Advent is a casualty of the secularisation of our society. For many people its arrival seems to have been marked by the urge to worship Mammon; at the garage this morning, paying for the petrol took longer than usual, apparently because so many people were using their debit and credit cards for ‘cyber Monday’. Already the invitations for Christmas parties are here, and the general thrust of the season seems to be towards excess and self-gratification; that may not, of course, be much more than an intensification of business as normal. So how do we retrieve Advent?
In the Church tradition there is about it something of the penitential. It is not, as Lent is, a memorial to a period in the wilderness, but rather one in which we wait with baited breath for the feast of the Nativity, and if we have already eaten our fill before than arrives, then the feast itself becomes nothing more than an occasion for avarice and gluttony; again, business as usual for our society here in the West.

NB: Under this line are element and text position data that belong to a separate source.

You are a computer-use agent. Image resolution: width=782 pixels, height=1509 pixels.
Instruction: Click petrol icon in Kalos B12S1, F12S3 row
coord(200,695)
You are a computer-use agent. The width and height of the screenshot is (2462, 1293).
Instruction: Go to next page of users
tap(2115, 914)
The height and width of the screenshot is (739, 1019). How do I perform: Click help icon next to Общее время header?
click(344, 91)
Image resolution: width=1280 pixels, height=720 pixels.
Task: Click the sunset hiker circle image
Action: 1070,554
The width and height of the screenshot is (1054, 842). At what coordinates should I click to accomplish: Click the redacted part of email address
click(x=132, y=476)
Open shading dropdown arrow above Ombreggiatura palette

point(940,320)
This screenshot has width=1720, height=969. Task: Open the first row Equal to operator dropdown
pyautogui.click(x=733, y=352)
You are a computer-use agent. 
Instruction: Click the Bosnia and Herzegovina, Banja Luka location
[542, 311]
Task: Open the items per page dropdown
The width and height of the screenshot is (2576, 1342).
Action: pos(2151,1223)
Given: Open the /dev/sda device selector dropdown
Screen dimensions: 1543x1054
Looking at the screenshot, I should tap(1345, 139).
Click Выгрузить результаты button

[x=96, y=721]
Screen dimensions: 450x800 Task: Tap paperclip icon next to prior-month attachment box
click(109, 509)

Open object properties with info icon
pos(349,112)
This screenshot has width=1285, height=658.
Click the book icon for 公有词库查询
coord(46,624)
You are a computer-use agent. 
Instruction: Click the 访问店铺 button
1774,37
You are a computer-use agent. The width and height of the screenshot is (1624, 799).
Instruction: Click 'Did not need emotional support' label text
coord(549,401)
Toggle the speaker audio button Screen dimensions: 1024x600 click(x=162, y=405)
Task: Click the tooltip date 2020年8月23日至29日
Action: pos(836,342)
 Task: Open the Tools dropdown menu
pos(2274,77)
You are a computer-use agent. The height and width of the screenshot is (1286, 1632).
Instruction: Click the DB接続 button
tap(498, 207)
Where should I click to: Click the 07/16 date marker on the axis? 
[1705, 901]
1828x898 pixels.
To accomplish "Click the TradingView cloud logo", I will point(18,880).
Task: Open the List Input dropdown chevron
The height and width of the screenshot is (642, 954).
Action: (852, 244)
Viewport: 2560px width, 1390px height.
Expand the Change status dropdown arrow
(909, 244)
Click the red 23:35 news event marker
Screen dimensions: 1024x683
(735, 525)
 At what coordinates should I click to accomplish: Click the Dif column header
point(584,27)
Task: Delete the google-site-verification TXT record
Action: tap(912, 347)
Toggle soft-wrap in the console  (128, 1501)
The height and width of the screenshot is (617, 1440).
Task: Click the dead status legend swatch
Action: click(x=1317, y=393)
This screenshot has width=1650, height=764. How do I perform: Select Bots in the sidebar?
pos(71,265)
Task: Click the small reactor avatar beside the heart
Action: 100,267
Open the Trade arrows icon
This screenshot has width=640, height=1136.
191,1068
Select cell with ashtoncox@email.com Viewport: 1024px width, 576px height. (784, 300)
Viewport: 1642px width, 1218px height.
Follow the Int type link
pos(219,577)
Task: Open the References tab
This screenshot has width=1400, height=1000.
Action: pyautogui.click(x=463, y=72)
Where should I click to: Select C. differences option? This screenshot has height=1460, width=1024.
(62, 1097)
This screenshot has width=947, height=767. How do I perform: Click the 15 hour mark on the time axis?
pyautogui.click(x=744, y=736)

This, it seems to me, gives us one clue to how we might proceed: eschewing, as far as we can, a concentration on these things, and instead, finding a bit more time for God. Conscious as I am that despite the wish to, I give Him less time than I should, I am also conscious of the reasons for that, and the fact they will not go away. So my task is to make the time, to find some points in the day when I can say a prayer, or spend longer when I pray the Rosary, or to read something more edifying than the newspapers. Small things, but even the effort of making them is good for me.
I am mindful of that passage from Matthew 8:5-11 used in the Mass where we say we are not worthy that Jesus should enter under our roof, but if he will only say the word, ‘my soul shall be healed’. It is a remind to us that Christ is the physician for what ails us, and that what ails us is a sickness of the spirit. We shall not find healing in the acquisition of material goods, nor in the things of this world; we shall find them in Christ alone. The Centurion showed a faith Christ had not found in Israel, and perhaps a faith not found too often anywhere.
We are, in this Advent season, journeying to Bethlehem, and as we do so, let us bear in mind that although the people of Israel would not have thought so, Christ came not simply to save them, but to save us all – Gentiles too. As we journey, we can bear in mind the three Wise Men who also travelled from far lands. They did not know what lay ahead of them, but they had faith they would find the Christ child; can we do any less?